BEGIN Task input

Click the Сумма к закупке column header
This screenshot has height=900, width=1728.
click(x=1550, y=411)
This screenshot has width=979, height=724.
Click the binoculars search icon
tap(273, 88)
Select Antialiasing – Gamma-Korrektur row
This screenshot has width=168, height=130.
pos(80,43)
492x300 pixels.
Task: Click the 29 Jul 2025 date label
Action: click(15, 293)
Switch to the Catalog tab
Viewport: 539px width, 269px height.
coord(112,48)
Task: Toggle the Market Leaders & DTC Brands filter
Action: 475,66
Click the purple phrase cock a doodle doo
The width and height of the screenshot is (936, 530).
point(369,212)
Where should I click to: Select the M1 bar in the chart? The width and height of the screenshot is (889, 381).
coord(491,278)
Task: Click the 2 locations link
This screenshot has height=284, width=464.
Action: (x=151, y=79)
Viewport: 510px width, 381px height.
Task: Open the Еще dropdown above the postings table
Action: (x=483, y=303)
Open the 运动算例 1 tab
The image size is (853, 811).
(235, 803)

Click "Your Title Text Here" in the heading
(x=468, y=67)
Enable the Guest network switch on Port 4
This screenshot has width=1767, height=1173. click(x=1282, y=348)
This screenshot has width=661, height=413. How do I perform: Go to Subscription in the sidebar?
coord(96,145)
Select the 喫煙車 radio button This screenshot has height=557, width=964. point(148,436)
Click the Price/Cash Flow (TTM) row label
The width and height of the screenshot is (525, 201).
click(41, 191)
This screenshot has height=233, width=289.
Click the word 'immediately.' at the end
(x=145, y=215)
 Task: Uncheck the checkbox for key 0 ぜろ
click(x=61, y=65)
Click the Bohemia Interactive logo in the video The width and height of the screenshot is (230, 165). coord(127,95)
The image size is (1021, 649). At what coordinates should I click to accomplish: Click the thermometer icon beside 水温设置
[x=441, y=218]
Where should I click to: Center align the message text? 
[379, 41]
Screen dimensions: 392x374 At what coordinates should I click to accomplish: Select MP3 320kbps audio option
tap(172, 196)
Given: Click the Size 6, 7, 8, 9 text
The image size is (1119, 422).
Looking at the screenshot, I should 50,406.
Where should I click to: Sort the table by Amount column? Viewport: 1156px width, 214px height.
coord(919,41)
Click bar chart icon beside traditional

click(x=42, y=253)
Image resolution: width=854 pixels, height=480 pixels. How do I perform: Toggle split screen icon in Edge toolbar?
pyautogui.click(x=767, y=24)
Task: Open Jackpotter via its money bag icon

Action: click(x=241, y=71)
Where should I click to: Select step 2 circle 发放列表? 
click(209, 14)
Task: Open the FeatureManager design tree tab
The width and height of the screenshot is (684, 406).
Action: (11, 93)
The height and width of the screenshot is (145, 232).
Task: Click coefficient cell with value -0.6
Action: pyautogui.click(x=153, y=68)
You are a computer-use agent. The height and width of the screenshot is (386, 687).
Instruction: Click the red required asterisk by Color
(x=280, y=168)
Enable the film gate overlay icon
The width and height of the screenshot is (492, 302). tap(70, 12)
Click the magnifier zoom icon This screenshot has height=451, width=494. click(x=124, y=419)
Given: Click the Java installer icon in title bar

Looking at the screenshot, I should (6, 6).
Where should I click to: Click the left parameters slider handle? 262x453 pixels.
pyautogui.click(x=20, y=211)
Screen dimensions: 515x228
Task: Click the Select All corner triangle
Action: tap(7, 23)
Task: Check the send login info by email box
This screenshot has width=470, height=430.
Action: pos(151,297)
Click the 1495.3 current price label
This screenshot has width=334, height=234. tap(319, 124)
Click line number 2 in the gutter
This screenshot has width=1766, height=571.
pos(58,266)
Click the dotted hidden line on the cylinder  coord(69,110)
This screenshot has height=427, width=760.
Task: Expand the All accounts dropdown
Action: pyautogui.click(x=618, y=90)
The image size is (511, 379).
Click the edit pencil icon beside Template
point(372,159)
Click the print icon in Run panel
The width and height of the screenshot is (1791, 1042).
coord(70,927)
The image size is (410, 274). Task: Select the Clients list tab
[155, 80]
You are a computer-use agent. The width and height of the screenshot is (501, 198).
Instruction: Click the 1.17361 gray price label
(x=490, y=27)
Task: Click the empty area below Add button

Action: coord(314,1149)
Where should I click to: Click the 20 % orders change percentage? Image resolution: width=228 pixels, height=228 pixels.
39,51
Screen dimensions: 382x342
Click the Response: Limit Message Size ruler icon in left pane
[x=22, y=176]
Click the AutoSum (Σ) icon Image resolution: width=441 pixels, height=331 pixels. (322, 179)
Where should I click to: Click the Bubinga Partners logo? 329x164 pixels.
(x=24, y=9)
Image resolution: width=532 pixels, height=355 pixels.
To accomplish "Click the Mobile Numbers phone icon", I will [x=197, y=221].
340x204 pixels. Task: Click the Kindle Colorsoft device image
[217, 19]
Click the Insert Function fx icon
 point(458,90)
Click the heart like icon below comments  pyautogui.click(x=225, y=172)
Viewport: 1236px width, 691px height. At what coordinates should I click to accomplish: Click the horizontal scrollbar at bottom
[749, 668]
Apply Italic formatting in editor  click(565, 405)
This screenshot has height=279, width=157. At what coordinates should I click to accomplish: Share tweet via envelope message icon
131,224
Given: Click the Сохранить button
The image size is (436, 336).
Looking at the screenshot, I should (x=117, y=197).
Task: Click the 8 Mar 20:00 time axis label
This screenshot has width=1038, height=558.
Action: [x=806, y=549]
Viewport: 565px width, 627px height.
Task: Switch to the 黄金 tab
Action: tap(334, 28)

END Task input

#### Aim of the task
Scan the material for lines with the word "agent", and copy each line you find.

#### Task answer
You are a computer-use agent. The height and width of the screenshot is (386, 687).
You are a computer-use agent. The width and height of the screenshot is (501, 198).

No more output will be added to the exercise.